Migrants scuffle with Hungary police; dead toddler's image shocks Europe

Migrants forced from a train in Hungary scuffled with helmeted riot police and some clung to railway tracks on September 3, as politicians across Europe struggled to respond to public opinion appalled by images of a drowned 3-year-old boy.

France and Germany said European countries must be required to accept their shares of refugees, proposing what would potentially be the biggest change to the continent's asylum rules since World War Two.

Europe's worst refugee crisis since the Yugoslav wars of the 1990s has strained the European Union's asylum system to breaking point, dividing its 28 nations and feeding the rise of right-wing populists.

Hundreds of thousands of refugees from wars in the Middle East, along with economic migrants fleeing poverty in Africa and Asia, have braved the Mediterranean Sea and land routes across the Balkans to reach the European Union.
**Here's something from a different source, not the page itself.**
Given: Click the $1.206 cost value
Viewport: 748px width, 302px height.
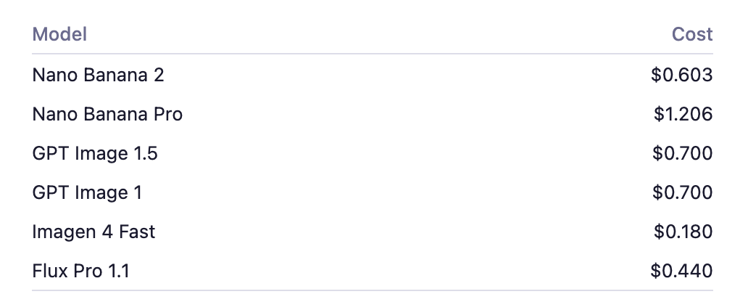Looking at the screenshot, I should tap(683, 114).
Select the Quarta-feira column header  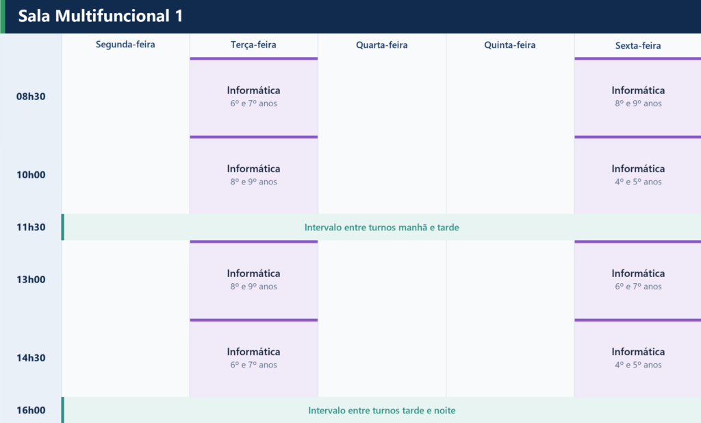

Thousands have died at sea and scores have perished on land.

Nearly all first reach the EU's southern and eastern edges before pressing on for richer and more generous countries further north and west, above all Germany, which has emphasized its moral duty to accept those fleeing genuine peril.

Accusing some European countries of failing to "assume their moral burdens", French President Francois Hollande said he had agreed with German Chancellor Angela Merkel on "a permanent and obligatory mechanism" to allocate refugees across the bloc.

Merkel said Germany was prepared to accept more refugees per capita than its neighbors, but others must do their part with "quotas and rules that are fair and take into account what is possible in each country".

She also acknowledged that laws requiring refugees to apply for asylum in the first EU country where they arrive were "not working any more". Germany has caused confusion among its neighbors by announcing it will accept applications from Syrians regardless of where they enter the EU.

Politicians across the continent acknowledged the impact on September 3 of images of a 3-year-old boy in a red T-shirt and tiny sneakers face down in the surf of a Turkish beach, which gave a haunting human face to the tragedy of thousands dead at sea.

The boy's 5-year-old brother Galip and 35-year-old mother Rehan were also among 12 people who died when two boats carrying 23 capsized while trying to reach a Greek island.